As I thought about this, the Christmas hymn “O Come O Come Emmanuel” came to mind. I’ve always loved the haunting melody and profoundly hopeful lyrics that perfectly capture the deep sadness of sin and the hope of redemption the Israelites surely felt as they awaited the coming of their Savior, God With Us. Before Jesus came on the scene, Israel had experienced 400 years of silence. God spoke through the last prophet, Malachi, and then… nothing. 400 years of nothing. Hence, the first few lines of the song:
O Come O Come Emmanuel
And ransom captive Israel
That mourns in lonely exile here
Until the Son of God appear.
However, God was still working, waiting for the opportune time to send his son. The hymn continues:
Rejoice! Rejoice! Emmanuel
Has come to thee O Israel.
After the 400 years, in a small town called Bethlehem, God was suddenly closer to His people than ever before. No longer would he speak through prophets and judges - the Lord was finally with his people. The draught was over.

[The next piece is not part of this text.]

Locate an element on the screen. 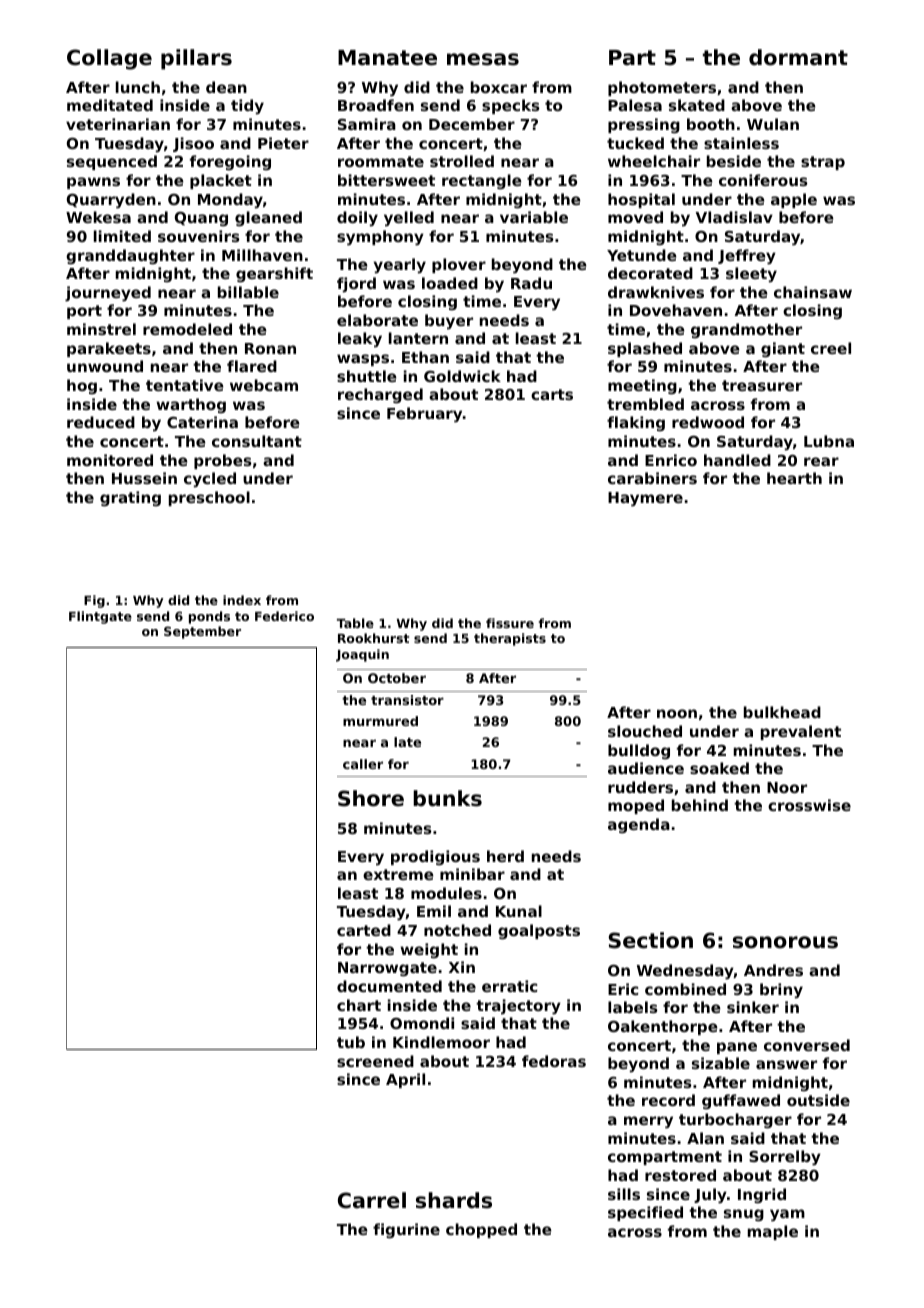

In one of my favorite series, the Chronicles of Narnia by C.S. Lewis, the land of Narnia experiences a similar darkness, caught in an eternal winter - a winter without Christmas, no less. However, the minute Aslan comes on the scene, things begin to change. The snow and ice starts to melt, as Aslan’s prescence brings about the long-awaited spring.
Much of Lewis’s Narnia was an allegory, with Aslan representative of Christ; I think it’s significant that winter turns to spring the minute Aslan enters Narnia. Narnia’s winter is distinctly reflective of Israel’s period of waiting, broken by the coming of Jesus.
As in Narnia, Israel’s draught could be compared to a winter of sorts, one that began all the way back in Eden, where everything went terribly wrong. Jesus’s first coming was a promise - that in the cold of winter, his people could look forward to the day that sin and death would be no more - that winter would give way to spring. That, I believe, is the reason that Christmas is a winter holiday. Not only do we look back on Jesus’s birth, when he ended the 400 year winter - but we who live in the already and the not yet can look forward to his second coming, when winter will be defeated once and for all and we will live in an eternal spring.
And so, as we celebrate Christmas this winter - as the temperatures outside plunge into the teens, the animals hide, and everything becomes cold and quiet - we can look forward to the day when the sun will come out again and the earth will revive. One day, Jesus will return, ending winter once and all. So in the bleak midwinter, we have hope.
Summer with it's golden rays, it's clear blue skies, it's lengthy days,
has long since passed and gone away, and fall has come and passed the same.
The earth grows cold, the nights grow long; the world is now in winter's bond,
Now all is silent, all is veiled, by icy sheets of snow and hail.
It seems like the life has all retreated, the green grass, the flowers by cold, defeated,
It seems like all will stay this way, cold and silent and dark and grey.
But even so, this hope still rings, that winter will one day turn to spring.
God reminds us with winter's days, that Hope, once silent, lay in a grave,
then rising again, a conquering King, the winter of death He turned to spring.
Though the world's still cold and veiled by sin, and waiting for spring to come again,
even as we wait for His kingdom to come, we have the hope that He's already won.
Yes, Winter's still here, but the hope still rings, that winter will soon be turned to spring.
That day will come, and it's coming soon, when winter's days are ended,
As people reunite with their King, the broken bonds are mended.
The veil of clouds and ice unravels, the curse of sin is undone,
The King of Kings comes forth in victory, we know that He has won.
Flowers spring forth and bloom in all colors, the trees are bright and green,
The sleeping world wakes up again, redeemed by its Savior and King.
The darkness that haunted our lives till now is broken by sunlight's rays,
This and more, we're waiting for, when winter turns to spring.